Segment Start: Document passage
Well, only about two weeks later than I was expecting, I'm finally back home. I'm still having some low-grade fevers, most likely due to the post-embolization syndrome (that's a great catch-all, isn't it? "Oh doctor I'm having major headaches and bloody noses after my ankle sprain." "Oh that? That's just post-ankle-sprain syndrome. It's very common, nothing to worry about."). It turned out that I was having some slightly worrisome symptoms, as my fevers were mostly low grade until two nights ago, when I had one that spiked past 102F. Given everything that was happening, the doctors wanted to be conservative, so they kept me on antibiotics and watched me for another day. I had another CT scan yesterday to see if there were any other possible reasons for the fevers. The scan showed a couple things: my gall bladder is inflamed, and there were a couple of little bubbles inside of the liver mass. The theory is that the gel foam got into the arteries supplying the gall bladder, so it's not able to compress as much as it normally does. The liver bubbles are probably also from cells dying and releasing gas or from the gel foam itself, which has gas inside it. There's a minor possibility of infection, but it's not likely since my white counts weren't elevated.
Oh, the gall
Yesterday the docs laid out the options for dealing with the gall bladder issue:
- Watch and wait - it's very likely the inflammation will go away on its own; apparently it's very rare for people to get CT scans this soon after an embolization, so it's entirely possible that this happens in most people and they just don't detect it;
- Insert a catheter into the gall bladder to drain the fluid and allow it to be less "stressed" for a while (this would require carrying around a little pouch that I would occasionally drain for 4-6 weeks); and
- Have surgery to remove the gall bladder.
Segment End: Document passage
Activity 1:
Output the post-embolization update verbatim between "Oh, the gall" and "the gall bladder.", inclusive.
Activity 2:
According to the post-embolization update, what did yesterday's CT scan show?
Activity 3:
Resume the post-embolization update from the point where it stops.
None of the stored records are needed.
Segment Start: Data under study
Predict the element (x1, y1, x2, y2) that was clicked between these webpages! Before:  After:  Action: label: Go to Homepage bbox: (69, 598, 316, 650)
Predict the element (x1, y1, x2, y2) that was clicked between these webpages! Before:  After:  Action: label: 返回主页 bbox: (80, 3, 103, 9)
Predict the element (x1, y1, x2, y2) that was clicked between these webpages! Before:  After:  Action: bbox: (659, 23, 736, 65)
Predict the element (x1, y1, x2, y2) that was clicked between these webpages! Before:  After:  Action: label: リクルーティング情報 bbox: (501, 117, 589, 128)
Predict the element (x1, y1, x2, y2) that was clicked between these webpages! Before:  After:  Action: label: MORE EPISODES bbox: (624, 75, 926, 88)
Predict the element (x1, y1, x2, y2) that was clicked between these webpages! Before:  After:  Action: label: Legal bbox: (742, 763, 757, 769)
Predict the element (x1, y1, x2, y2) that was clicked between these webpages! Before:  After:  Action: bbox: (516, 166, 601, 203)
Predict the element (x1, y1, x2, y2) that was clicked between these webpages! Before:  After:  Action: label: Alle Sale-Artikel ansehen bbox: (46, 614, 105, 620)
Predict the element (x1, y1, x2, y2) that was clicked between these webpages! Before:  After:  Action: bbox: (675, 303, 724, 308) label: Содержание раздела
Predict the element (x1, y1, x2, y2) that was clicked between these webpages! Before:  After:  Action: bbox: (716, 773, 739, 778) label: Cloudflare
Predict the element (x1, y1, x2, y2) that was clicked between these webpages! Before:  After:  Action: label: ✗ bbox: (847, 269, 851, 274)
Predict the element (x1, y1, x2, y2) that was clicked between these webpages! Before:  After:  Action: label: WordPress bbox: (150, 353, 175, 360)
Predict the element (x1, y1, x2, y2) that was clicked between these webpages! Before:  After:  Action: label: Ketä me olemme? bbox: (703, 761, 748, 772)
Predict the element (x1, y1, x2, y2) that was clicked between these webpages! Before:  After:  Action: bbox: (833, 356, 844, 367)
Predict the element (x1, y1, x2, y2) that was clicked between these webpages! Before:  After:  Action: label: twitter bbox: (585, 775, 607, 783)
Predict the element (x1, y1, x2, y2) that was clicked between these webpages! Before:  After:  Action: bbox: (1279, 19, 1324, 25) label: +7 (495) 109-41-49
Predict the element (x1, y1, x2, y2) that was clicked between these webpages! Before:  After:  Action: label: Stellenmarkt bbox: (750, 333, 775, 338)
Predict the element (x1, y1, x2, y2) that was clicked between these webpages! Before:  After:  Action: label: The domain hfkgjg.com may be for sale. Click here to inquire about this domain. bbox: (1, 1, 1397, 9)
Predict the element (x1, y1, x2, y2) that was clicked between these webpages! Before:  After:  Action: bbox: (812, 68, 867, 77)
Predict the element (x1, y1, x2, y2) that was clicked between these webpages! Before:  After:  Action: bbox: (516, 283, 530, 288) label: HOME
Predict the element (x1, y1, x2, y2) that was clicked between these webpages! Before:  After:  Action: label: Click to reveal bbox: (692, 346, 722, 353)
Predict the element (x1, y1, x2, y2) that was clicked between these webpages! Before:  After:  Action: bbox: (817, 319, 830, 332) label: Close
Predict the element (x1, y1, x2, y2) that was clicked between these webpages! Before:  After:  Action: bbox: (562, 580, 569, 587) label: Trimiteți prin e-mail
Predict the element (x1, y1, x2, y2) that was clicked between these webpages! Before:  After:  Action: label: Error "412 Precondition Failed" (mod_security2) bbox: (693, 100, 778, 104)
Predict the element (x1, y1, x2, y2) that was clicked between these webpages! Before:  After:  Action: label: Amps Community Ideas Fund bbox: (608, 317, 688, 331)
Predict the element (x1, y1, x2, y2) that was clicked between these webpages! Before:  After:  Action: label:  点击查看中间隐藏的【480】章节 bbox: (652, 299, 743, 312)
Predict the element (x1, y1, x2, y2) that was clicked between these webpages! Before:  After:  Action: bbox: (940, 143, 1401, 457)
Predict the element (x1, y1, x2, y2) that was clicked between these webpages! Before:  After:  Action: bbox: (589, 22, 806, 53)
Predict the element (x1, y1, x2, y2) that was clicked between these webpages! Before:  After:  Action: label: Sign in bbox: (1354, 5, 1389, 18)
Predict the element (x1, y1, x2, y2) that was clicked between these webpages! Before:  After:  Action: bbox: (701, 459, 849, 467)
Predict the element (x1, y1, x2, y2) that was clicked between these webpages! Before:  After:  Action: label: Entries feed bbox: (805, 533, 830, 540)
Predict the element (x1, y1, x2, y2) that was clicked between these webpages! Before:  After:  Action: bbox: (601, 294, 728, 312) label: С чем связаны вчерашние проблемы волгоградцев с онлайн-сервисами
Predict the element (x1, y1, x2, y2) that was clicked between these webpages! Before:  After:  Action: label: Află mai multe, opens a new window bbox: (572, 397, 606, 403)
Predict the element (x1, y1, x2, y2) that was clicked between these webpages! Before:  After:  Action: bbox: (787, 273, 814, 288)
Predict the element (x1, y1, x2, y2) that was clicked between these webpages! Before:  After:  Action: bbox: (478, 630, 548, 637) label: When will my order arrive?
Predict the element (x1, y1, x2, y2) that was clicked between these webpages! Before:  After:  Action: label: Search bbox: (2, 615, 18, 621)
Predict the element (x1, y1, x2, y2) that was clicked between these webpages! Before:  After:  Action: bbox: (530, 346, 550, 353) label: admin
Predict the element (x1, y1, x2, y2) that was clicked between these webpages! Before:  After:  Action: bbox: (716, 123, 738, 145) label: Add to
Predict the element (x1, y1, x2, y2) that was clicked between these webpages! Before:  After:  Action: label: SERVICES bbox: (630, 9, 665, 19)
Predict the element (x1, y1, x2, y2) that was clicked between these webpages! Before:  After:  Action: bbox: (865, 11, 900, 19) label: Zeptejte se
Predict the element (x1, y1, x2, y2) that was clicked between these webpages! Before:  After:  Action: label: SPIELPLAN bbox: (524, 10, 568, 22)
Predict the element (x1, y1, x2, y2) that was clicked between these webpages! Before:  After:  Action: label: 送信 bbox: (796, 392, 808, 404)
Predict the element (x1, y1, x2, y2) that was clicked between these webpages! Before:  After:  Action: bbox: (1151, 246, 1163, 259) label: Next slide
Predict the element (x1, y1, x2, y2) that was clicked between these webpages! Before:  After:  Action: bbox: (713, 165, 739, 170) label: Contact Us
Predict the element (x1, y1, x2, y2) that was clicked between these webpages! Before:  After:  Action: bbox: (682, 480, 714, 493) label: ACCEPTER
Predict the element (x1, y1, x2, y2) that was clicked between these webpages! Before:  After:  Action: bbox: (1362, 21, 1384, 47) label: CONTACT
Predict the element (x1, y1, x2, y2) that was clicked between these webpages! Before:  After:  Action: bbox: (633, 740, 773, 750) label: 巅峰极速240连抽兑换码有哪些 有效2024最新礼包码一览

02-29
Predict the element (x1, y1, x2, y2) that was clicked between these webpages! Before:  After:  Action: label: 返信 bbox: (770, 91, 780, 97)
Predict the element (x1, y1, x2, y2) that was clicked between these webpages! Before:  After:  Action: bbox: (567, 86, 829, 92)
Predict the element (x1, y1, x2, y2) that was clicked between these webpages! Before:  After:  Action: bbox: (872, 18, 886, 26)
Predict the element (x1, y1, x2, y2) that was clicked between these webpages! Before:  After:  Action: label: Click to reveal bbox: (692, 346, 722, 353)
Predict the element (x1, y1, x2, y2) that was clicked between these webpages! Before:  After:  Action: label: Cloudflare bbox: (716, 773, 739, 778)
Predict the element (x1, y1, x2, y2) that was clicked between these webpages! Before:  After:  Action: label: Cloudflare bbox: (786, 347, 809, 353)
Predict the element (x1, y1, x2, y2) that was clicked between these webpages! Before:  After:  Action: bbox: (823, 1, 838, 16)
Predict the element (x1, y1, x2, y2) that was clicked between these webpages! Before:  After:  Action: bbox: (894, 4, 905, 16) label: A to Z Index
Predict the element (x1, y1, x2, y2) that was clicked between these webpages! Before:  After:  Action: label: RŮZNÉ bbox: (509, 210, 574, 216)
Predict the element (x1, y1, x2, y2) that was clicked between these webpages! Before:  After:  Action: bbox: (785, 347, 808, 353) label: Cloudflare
Segment End: Data under study
Result 1:
Oh, the gall
Yesterday the docs laid out the options for dealing with the gall bladder issue:
- Watch and wait - it's very likely the inflammation will go away on its own; apparently it's very rare for people to get CT scans this soon after an embolization, so it's entirely possible that this happens in most people and they just don't detect it;
- Insert a catheter into the gall bladder to drain the fluid and allow it to be less "stressed" for a while (this would require carrying around a little pouch that I would occasionally drain for 4-6 weeks); and
- Have surgery to remove the gall bladder.

Result 2:
It showed that the gall bladder is inflamed and that there were a couple of little bubbles inside the liver mass.

Result 3:
Until then, I'm trying to heal and enjoy being at home. It's hard not to feel freaked out about this liver thing, but as usual, speculation only seems to lead to unanswerable and worrisome questions. Right now there's really no new information beyond what the scans showed: there was a mass that was bleeding near the edge of the liver capsule. The mass is pretty large, 4-6 cm, but it's unclear how much of that is blood and how much is something else. It seems unlikely that something that large would have grown in the span of a month and a half, but I suppose it's possible (or it's possible that it was much smaller but located precisely to cause a bleed). There's an outside chance this was all caused by a random blood clot, but the radiologists seem to think the mass doesn't look like it has a homogeneous make-up.